> [Exercise prompt] Produce as output only the lines below starting at the line with "1116x738 pixels. How" and continuing through the line with "Given: Save the", each one exactly as written.

> [Data supplied]
* * * * * * *

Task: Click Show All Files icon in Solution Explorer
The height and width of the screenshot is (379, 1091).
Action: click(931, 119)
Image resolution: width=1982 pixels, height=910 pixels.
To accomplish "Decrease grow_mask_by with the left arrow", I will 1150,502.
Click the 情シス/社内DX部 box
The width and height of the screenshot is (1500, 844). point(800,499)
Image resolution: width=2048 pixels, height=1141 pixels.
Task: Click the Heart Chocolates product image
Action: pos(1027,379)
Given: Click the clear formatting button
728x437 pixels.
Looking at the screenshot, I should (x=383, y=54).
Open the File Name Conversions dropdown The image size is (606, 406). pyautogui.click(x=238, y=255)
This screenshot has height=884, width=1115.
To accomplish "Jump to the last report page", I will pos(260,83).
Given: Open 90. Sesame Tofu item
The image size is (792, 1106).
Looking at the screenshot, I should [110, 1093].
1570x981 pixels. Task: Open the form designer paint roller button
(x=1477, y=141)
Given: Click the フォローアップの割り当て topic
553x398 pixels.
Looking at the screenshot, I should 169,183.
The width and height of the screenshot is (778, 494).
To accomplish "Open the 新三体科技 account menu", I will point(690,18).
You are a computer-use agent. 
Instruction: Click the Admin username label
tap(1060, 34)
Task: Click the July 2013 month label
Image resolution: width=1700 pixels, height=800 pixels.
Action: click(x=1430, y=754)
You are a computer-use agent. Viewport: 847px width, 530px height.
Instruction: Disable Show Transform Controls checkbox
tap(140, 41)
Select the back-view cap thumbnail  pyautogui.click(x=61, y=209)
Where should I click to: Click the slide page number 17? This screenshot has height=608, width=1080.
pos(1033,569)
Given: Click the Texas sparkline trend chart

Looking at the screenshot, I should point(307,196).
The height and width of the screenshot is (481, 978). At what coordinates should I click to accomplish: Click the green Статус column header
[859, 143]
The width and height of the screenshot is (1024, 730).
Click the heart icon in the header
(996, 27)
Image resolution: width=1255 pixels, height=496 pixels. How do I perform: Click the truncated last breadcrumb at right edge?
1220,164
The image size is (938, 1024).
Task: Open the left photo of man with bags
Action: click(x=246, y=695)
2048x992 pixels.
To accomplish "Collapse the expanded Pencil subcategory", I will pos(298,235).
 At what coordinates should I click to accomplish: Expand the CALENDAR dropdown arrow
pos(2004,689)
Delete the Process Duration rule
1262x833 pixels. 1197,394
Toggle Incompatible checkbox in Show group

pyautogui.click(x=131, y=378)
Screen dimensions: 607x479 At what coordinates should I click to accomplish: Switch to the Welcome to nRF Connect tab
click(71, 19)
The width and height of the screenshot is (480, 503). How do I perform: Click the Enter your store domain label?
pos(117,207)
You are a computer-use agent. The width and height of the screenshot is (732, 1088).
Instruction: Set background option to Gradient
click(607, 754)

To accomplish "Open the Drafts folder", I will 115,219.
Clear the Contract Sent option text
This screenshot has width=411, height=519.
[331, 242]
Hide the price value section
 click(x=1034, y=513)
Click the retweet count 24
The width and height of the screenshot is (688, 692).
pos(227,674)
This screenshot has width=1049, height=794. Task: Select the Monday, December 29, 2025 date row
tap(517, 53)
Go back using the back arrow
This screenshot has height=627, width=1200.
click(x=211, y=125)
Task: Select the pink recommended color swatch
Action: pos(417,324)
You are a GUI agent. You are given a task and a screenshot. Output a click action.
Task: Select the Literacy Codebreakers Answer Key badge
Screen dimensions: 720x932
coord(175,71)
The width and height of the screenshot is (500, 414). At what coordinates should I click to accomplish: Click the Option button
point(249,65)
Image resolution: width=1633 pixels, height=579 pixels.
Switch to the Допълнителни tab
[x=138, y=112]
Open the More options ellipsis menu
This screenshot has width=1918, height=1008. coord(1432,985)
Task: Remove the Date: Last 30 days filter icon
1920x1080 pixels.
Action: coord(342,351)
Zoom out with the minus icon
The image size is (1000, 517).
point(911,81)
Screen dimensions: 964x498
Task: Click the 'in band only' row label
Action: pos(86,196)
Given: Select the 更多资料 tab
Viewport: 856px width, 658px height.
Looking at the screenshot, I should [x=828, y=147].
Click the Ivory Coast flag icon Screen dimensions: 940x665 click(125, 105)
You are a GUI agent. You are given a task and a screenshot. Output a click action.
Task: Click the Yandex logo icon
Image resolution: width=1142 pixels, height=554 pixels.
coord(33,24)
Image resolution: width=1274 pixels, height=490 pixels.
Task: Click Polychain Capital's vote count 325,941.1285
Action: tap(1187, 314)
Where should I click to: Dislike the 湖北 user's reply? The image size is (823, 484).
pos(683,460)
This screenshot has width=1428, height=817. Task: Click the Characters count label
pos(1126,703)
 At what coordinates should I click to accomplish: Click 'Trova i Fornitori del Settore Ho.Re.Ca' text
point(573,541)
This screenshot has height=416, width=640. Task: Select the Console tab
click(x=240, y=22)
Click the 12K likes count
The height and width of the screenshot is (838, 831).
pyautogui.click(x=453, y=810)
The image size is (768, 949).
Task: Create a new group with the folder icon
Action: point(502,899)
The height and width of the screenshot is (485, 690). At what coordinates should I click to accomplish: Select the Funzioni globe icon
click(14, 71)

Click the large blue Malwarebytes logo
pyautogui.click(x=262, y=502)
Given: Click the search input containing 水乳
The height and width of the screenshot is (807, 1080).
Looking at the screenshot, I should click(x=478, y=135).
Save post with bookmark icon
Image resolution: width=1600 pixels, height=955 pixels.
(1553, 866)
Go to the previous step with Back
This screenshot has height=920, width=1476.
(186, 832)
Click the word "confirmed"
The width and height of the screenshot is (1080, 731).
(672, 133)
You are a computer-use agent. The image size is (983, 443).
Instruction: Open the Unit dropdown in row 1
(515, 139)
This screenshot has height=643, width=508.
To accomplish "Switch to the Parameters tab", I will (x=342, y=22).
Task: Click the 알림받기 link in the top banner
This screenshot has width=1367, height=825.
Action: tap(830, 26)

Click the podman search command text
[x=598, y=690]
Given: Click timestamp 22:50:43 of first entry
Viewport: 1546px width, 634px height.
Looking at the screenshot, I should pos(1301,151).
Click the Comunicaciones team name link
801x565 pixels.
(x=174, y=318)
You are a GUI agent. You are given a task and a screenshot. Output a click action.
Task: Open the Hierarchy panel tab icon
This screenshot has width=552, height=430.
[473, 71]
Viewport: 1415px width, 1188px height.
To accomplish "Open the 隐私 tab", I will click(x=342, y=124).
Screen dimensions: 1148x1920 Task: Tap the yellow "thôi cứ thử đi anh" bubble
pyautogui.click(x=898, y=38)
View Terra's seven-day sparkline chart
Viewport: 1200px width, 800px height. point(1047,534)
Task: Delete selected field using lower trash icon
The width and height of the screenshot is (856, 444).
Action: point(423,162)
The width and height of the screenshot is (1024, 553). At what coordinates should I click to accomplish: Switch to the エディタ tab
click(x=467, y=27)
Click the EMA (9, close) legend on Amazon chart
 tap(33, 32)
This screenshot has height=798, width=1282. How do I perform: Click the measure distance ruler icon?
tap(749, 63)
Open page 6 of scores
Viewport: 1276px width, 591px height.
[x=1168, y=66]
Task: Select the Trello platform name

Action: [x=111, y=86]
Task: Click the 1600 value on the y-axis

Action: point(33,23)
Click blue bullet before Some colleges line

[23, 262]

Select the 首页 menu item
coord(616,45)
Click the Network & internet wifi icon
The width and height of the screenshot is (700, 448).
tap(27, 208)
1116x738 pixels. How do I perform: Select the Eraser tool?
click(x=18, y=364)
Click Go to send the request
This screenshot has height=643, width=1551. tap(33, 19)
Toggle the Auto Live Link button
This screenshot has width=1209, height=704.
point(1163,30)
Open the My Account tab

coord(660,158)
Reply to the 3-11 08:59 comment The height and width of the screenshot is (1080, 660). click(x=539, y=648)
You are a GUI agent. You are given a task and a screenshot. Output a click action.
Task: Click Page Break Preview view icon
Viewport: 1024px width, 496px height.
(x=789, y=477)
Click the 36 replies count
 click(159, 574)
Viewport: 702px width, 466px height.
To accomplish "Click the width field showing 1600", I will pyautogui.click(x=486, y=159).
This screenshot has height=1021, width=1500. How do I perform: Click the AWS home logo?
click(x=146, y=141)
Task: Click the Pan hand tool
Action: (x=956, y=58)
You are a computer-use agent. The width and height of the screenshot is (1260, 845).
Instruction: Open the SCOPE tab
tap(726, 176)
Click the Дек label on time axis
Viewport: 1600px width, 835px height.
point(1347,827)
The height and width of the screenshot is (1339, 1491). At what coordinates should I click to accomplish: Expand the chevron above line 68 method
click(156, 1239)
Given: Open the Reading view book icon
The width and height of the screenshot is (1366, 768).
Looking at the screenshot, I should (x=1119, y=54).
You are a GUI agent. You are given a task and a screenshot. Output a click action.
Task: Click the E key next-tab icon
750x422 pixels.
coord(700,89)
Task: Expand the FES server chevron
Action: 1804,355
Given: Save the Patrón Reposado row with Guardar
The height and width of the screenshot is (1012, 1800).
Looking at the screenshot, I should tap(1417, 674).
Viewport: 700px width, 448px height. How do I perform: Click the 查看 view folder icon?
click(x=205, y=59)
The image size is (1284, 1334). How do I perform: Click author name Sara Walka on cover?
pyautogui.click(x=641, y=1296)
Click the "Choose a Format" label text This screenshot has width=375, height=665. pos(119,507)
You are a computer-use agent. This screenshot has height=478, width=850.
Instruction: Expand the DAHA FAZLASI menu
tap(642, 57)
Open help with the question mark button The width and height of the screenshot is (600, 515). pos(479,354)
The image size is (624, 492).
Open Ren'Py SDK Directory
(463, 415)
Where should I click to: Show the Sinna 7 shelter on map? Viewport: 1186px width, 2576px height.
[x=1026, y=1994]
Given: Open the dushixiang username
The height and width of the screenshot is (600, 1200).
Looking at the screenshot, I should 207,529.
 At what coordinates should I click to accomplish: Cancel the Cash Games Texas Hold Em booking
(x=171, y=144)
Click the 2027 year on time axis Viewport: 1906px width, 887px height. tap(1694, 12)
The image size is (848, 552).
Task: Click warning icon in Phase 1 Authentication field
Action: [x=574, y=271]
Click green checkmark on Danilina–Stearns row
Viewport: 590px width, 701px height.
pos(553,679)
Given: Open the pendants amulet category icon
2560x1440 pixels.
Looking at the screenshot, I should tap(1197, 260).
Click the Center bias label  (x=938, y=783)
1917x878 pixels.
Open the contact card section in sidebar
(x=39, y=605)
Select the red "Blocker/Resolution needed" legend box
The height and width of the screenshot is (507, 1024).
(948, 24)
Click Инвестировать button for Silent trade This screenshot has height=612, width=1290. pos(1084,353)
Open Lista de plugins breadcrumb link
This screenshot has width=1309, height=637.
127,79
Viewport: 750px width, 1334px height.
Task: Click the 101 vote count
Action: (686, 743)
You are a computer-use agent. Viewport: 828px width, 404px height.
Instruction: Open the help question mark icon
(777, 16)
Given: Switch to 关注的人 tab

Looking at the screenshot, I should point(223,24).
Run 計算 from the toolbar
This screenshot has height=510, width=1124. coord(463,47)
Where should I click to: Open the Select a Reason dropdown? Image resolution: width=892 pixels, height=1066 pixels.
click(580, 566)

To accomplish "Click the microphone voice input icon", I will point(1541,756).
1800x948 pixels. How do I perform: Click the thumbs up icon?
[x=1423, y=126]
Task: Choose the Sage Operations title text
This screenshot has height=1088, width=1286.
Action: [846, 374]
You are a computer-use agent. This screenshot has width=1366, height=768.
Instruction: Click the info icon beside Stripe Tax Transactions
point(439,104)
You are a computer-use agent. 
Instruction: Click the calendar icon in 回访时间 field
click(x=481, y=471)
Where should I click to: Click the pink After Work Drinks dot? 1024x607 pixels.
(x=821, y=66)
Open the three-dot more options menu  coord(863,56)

* * * * * * *

> [Worked solution]
1116x738 pixels. How do I perform: Select the Eraser tool?
click(x=18, y=364)
Click Go to send the request
This screenshot has height=643, width=1551. tap(33, 19)
Toggle the Auto Live Link button
This screenshot has width=1209, height=704.
point(1163,30)
Open the My Account tab

coord(660,158)
Reply to the 3-11 08:59 comment The height and width of the screenshot is (1080, 660). click(x=539, y=648)
You are a GUI agent. You are given a task and a screenshot. Output a click action.
Task: Click Page Break Preview view icon
Viewport: 1024px width, 496px height.
(x=789, y=477)
Click the 36 replies count
 click(159, 574)
Viewport: 702px width, 466px height.
To accomplish "Click the width field showing 1600", I will pyautogui.click(x=486, y=159).
This screenshot has height=1021, width=1500. How do I perform: Click the AWS home logo?
click(x=146, y=141)
Task: Click the Pan hand tool
Action: (x=956, y=58)
You are a computer-use agent. The width and height of the screenshot is (1260, 845).
Instruction: Open the SCOPE tab
tap(726, 176)
Click the Дек label on time axis
Viewport: 1600px width, 835px height.
point(1347,827)
The height and width of the screenshot is (1339, 1491). At what coordinates should I click to accomplish: Expand the chevron above line 68 method
click(156, 1239)
Given: Open the Reading view book icon
The width and height of the screenshot is (1366, 768).
Looking at the screenshot, I should (x=1119, y=54).
You are a GUI agent. You are given a task and a screenshot. Output a click action.
Task: Click the E key next-tab icon
750x422 pixels.
coord(700,89)
Task: Expand the FES server chevron
Action: 1804,355
Given: Save the Patrón Reposado row with Guardar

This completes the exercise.